--- start LISTED ENTRIES ---

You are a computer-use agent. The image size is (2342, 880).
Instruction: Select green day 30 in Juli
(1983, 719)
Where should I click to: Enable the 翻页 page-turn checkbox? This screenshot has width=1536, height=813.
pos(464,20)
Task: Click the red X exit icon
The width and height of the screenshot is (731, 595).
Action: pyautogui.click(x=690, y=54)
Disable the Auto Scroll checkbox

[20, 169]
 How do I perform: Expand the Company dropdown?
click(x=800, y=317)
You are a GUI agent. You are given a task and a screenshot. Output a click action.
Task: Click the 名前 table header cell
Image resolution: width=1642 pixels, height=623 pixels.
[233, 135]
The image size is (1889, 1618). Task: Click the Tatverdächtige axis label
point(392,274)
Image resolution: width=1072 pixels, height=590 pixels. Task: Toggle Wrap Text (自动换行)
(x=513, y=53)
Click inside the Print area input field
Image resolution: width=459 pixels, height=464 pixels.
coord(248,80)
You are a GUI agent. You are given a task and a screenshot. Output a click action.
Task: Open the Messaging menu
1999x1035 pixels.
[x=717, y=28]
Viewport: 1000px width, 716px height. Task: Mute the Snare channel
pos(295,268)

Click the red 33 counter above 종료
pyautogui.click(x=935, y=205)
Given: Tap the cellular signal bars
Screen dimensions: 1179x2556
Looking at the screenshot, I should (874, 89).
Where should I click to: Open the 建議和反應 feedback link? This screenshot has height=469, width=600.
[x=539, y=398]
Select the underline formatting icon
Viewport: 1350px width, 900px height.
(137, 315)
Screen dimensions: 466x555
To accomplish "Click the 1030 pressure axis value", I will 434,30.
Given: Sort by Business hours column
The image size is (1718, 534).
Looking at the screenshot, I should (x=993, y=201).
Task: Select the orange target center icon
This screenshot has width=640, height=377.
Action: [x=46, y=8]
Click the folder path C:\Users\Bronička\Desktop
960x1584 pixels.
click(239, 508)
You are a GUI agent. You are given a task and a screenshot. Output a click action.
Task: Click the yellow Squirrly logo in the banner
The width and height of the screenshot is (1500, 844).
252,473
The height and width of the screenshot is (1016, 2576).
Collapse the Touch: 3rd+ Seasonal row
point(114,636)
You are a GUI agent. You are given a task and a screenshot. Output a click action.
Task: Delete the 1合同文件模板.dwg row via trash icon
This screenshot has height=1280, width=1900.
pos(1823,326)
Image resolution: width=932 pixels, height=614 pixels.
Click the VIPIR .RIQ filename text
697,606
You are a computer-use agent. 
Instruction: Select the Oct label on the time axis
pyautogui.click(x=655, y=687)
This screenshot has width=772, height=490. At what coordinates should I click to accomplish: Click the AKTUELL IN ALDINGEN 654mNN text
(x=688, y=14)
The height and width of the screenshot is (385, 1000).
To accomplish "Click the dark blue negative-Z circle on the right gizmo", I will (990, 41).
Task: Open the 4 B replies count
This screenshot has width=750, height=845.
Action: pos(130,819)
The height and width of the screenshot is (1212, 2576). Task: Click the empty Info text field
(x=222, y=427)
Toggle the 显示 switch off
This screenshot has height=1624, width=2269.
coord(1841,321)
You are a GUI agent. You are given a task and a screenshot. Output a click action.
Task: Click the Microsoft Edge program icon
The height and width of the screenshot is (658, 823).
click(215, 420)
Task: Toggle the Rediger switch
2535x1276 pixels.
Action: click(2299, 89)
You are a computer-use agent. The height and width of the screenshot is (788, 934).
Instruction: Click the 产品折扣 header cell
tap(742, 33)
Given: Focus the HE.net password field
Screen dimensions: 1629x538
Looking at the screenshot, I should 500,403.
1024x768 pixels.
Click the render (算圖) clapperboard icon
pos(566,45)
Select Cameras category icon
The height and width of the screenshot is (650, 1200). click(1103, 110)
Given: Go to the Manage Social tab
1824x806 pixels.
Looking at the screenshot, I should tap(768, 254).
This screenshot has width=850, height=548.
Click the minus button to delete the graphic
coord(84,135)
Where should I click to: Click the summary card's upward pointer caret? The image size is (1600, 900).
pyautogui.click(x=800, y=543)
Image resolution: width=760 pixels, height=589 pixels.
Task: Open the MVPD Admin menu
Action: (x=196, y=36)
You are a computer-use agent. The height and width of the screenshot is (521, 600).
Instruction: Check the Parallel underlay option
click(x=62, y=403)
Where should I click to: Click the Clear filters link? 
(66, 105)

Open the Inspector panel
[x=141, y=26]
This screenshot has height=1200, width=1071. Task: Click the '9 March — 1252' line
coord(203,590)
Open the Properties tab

--- end LISTED ENTRIES ---

(AIM OF THE TASK): Copy every line from the lines above that contains the word "label".

(RESULT OF THIS TASK):
The image size is (1889, 1618). Task: Click the Tatverdächtige axis label
Instruction: Select the Oct label on the time axis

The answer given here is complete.